Clinical Features - Male infants with CAH usually appear normal at birth but may develop symptoms within the first two weeks of life. Female infants may appear normal or may show the effects of virilizing hormones: (an enlarged clitoris and fusion of the labia majora over the vaginal opening) and may also exhibit symptoms within the first two weeks of life. Infants with CAH do not appear ill at birth, but may experience salt losing crisis within the first two weeks of life (usually 10-14 days of age), which can lead to serious illness and death.
Treatment - Early detection and treatment is essential to prevent death in infants with salt losing CAH. The treatment of CAH is replacement hormone medications.

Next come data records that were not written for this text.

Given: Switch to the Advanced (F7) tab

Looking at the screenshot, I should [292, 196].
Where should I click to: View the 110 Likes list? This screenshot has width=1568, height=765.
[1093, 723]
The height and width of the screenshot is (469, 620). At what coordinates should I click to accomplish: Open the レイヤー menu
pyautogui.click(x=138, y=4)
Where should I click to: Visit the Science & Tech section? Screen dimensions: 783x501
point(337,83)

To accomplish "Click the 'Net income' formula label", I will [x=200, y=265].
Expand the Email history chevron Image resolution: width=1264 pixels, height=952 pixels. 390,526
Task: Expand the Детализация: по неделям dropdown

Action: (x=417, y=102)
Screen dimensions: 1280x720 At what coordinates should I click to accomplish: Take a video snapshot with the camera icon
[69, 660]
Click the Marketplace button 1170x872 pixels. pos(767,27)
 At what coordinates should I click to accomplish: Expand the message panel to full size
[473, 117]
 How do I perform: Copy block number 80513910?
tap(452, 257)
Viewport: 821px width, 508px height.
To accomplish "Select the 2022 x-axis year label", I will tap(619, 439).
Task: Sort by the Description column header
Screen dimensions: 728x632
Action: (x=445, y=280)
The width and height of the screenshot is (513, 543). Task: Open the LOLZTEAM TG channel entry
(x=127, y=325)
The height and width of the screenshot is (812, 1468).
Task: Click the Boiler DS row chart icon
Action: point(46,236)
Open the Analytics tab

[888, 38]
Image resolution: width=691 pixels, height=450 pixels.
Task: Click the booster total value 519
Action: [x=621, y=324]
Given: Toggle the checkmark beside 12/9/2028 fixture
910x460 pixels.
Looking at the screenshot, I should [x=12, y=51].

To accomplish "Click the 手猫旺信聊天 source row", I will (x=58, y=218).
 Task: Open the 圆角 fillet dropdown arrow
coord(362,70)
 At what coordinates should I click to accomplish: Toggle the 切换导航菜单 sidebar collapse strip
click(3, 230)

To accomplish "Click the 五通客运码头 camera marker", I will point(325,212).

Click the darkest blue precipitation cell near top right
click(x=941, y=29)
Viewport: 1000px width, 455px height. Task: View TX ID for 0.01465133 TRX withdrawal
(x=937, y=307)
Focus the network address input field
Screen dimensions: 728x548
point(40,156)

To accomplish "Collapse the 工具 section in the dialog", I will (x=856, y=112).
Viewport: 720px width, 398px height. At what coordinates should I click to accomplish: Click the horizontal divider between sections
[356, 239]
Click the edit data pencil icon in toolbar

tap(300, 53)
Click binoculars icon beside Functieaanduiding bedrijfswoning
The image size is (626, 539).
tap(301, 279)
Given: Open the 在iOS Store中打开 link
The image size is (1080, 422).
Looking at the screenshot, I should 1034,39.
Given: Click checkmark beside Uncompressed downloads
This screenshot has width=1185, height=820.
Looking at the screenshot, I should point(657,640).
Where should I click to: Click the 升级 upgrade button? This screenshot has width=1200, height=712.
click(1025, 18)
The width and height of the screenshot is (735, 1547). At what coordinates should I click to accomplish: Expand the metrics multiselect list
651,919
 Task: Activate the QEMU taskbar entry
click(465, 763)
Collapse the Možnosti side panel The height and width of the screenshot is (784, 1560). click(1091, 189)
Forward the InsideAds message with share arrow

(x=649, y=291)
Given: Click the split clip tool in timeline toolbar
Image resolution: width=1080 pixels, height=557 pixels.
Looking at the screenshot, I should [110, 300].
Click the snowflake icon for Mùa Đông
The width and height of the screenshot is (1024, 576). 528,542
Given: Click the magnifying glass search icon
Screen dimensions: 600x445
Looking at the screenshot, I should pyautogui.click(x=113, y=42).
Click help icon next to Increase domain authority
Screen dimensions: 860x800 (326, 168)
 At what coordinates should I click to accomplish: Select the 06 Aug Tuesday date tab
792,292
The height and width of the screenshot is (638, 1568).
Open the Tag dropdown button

Decisions about hormonal treatment should be made in consultation with a pediatric endocrinologist. Salt wasters need careful monitoring and lifelong medication adjustments. Those with virilization without salt wasting will also need hormone therapy to ensure normal growth, pubertal development and fertility. Babies with non-classical CAH may also be identified by newborn screening and will need monitoring and hormonal treatment as they grow older. Individual with CAH, if detected early and treated appropriately, will have normal growth, development and intellectual potential. Fertility is usually normal.